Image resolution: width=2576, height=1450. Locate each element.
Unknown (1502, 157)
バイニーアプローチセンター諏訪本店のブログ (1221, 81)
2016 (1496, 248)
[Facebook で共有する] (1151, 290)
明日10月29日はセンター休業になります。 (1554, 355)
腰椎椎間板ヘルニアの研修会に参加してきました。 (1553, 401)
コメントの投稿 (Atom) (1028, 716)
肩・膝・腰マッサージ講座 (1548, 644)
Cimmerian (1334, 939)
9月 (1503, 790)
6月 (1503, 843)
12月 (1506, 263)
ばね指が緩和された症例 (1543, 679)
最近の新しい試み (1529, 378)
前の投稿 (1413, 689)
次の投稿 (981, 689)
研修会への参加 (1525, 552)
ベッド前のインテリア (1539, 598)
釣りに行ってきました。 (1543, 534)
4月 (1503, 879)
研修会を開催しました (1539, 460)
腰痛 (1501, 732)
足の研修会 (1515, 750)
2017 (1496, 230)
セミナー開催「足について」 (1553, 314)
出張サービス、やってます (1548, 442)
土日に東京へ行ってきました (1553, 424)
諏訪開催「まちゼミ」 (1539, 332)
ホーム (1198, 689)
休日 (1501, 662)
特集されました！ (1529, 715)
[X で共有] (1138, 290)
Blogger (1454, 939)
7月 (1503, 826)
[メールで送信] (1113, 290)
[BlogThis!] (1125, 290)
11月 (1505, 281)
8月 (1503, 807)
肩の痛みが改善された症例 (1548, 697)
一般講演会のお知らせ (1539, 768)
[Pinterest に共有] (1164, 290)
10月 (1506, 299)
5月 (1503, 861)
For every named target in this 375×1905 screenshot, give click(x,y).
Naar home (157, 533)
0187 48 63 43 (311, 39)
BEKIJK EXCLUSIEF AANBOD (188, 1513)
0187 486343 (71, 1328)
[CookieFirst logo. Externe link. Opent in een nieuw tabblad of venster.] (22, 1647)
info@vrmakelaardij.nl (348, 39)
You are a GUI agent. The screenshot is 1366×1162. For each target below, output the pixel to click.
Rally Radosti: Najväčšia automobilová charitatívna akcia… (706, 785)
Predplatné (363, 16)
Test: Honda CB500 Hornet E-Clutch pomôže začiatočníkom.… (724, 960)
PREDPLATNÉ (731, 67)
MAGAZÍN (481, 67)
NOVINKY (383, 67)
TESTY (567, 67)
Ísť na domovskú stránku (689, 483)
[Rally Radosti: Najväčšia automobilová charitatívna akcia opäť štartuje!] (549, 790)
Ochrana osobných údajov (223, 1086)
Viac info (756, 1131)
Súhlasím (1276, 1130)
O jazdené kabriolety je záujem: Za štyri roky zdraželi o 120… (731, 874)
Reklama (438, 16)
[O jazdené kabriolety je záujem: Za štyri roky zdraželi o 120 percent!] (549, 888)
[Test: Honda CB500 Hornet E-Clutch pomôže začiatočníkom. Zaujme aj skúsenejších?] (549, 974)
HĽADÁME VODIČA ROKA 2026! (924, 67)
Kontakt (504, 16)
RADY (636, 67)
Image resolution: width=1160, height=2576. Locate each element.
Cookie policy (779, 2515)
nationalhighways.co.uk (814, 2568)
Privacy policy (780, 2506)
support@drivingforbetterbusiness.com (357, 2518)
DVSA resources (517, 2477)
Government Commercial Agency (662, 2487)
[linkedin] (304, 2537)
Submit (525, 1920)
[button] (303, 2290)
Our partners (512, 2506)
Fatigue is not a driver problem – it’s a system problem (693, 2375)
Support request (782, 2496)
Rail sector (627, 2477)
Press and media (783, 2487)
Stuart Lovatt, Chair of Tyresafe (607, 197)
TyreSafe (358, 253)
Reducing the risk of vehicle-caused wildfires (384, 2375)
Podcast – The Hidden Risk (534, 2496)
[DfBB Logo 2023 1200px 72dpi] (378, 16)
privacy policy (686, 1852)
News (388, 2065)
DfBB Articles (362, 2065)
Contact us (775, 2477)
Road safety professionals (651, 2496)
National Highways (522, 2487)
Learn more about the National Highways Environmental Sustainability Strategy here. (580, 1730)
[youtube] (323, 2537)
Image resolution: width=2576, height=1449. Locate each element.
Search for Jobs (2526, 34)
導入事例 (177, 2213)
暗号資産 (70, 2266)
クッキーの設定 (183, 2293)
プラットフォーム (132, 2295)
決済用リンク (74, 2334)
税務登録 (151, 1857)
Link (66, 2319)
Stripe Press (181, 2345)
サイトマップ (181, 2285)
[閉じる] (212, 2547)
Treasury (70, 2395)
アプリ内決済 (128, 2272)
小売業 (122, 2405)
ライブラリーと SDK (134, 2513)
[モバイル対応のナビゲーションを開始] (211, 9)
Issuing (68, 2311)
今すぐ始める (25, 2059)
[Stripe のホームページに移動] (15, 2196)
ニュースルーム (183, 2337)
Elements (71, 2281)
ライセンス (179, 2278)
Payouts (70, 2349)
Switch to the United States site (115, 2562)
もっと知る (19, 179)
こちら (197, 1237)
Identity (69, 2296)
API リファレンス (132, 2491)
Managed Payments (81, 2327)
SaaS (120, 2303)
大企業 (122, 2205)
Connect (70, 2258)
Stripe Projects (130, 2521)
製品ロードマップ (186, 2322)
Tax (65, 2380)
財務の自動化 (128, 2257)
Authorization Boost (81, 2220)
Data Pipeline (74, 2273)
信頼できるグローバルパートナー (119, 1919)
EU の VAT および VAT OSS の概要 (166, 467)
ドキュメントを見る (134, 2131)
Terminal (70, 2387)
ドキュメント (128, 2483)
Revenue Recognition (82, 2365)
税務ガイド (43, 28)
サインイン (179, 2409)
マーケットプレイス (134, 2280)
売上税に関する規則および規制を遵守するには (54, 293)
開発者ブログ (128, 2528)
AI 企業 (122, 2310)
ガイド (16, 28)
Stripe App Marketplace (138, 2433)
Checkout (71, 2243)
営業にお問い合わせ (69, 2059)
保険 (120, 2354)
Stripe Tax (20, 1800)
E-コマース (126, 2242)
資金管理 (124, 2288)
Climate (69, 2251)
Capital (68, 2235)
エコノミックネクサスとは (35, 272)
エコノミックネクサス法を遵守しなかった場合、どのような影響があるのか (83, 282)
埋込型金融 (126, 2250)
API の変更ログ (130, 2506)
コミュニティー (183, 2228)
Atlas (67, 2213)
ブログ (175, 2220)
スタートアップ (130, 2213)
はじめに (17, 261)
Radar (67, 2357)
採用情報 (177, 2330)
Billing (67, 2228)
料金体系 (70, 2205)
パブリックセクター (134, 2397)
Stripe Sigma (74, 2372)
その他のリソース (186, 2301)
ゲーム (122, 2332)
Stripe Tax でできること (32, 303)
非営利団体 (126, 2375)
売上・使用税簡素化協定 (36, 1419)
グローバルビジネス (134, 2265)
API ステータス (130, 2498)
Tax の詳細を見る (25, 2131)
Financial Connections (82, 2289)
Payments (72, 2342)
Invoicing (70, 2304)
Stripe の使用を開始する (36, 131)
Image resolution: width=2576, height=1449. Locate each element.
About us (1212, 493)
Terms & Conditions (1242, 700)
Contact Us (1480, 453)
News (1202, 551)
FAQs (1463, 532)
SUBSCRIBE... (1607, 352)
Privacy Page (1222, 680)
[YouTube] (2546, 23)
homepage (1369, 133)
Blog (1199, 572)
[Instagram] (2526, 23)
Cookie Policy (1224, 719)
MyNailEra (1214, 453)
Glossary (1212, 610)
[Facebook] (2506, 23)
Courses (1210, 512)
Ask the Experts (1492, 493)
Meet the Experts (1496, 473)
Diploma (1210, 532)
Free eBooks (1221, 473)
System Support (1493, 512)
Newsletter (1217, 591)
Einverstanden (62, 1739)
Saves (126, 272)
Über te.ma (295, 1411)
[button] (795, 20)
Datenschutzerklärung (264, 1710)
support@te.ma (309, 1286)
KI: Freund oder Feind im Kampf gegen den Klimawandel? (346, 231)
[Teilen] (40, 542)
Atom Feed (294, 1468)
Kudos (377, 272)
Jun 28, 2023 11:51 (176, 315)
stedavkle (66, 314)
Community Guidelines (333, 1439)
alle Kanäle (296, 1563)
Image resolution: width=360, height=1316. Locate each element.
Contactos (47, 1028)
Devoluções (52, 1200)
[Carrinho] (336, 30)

= = = = =

◆ Exercise aim ◆
In the material above, find the line with "Kudos (377, 272)"; then copy it and every line after it, exactly, through the end.

◆ Result ◆
Kudos (377, 272)
Jun 28, 2023 11:51 (176, 315)
stedavkle (66, 314)
Community Guidelines (333, 1439)
alle Kanäle (296, 1563)
Image resolution: width=360, height=1316. Locate each element.
Contactos (47, 1028)
Devoluções (52, 1200)
[Carrinho] (336, 30)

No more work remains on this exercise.